Ce mercredi 5 novembre 2025, à l’émission « Carel In The Morning » animée par le journaliste culturel Carel Pedre et diffusée sur la plate-forme First, la spécialiste en propriété intellectuelle Me Vanessa Abdel Razak a abordé les risques liés à l’enregistrement des droits de propriété intellectuelle en Haïti. Elle a dénoncé le manque d’engagement des autorités publiques dans ces procédures pourtant cruciales à l’ère du numérique. L’avocate est également revenue sur les aspects juridiques du litige opposant Wiss Joseph et Marie Joseph, propriétaires de Zafem World Entertainment, à la formation musicale Zafem, dirigée par le guitariste Dener Ceide et sa société Dener Ceide Inc.
Me Abdel Razak a rappelé l’importance de l’enregistrement du nom commercial en Haïti, qu’elle considère comme une étape essentielle pour protéger une marque et prévenir les conflits entre acteurs d’un même secteur.
Elle a souligné le caractère territorial de cette démarche : « L’enregistrement est territorial. Un entrepreneur peut le faire sur les marchés qu’il souhaite conquérir, ou encore opter pour la procédure de la Convention de Madrid afin que son nom soit protégé dans tous les pays signataires », a-t-elle expliqué.
L’avocate a également détaillé les démarches juridiques entreprises par les propriétaires du nom commercial Zafem, Wiss Joseph et Marie Joseph, lesquelles ont conduit à une condamnation de Dener Ceide à verser un million de dollars de dommages et intérêts pour utilisation non autorisée d’un nom de marque. Le 17 septembre 2025, le juge Brian Cogan a ordonné à Dener Ceide de cesser immédiatement l’usage du nom Zafem.
Malgré l’interjection en appel déposée par l’avocat du musicien, dans l’espoir de parvenir à un arrangement avec le magistrat en charge du dossier, la partie plaignante conteste toute tentative de contournement juridique.
Par ailleurs, Me Abdel Razak a insisté sur l’importance de l’enregistrement de la propriété intellectuelle, rappelant que l’absence de protection légale ouvre la voie à l’utilisation non autorisée des œuvres. Elle a précisé que, bien que la propriété intellectuelle ait une portée universelle, les lois diffèrent d’un pays à l’autre.
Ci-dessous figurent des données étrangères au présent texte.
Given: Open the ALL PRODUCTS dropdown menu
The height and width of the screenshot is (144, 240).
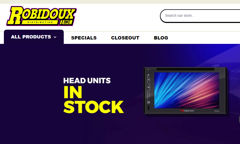Looking at the screenshot, I should 34,37.
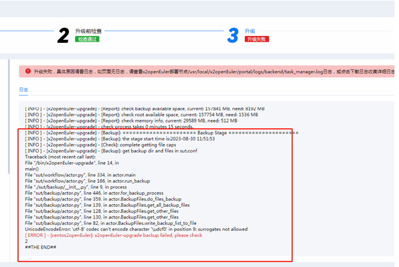Image resolution: width=399 pixels, height=267 pixels.
Task: Click the UnicodeEncodeError log line
Action: click(x=136, y=229)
En Haïti, par exemple, la légalisation d’un nom commercial requiert l’intervention obligatoire d’un avocat, contrairement à d’autres juridictions, a-t-elle déploré. Elle a également déploré l’ancienneté du cadre légal haïtien, dont certaines dispositions remontent à 1954 , voire à plus de cent ans pour ce qui concerne les brevets, ainsi que le manque d’implication des autorités, malgré la ratification de plusieurs conventions internationales.
Enfin, Me Abdel Razak a regretté le manque de sensibilisation du public et la rareté de spécialistes dans le domaine de la propriété intellectuelle en Haïti. Elle a rappelé que le ministère du Commerce est la seule institution chargée de la légalisation des noms commerciaux, contrairement à d’autres pays dotés d’organismes spécialisés.
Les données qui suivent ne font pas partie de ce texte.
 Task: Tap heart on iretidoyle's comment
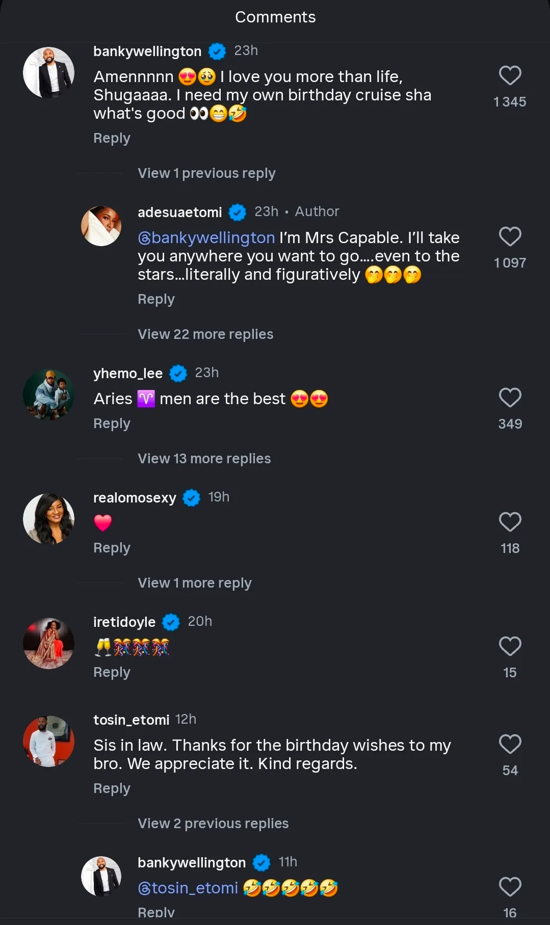coord(510,647)
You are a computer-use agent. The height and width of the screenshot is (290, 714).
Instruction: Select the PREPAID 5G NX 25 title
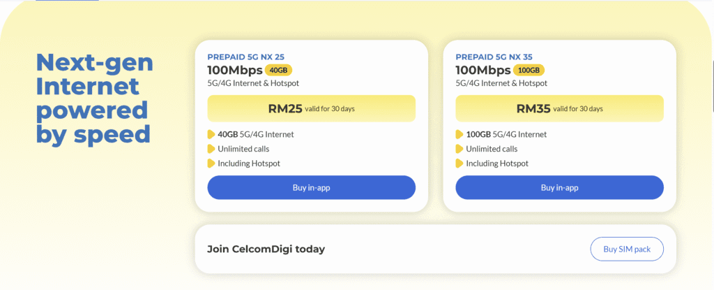[x=245, y=57]
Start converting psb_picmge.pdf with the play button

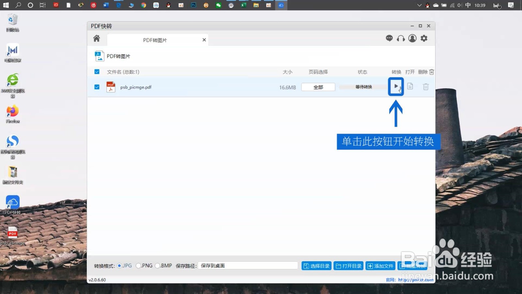(x=396, y=87)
Tout en saluant les efforts de certaines structures locales, elle a dénoncé l’inaction des autorités envers les créateurs, citant l’exemple de l’écrivaine Yanick Lahens, contrainte de protéger ses œuvres à l’étranger. Selon elle, bien qu’il soit possible d’enregistrer une marque en Haïti, le processus demeure complexe, et les décisions judiciaires en matière de droits d’auteur restent quasi inexistantes, faute de juges spécialisés.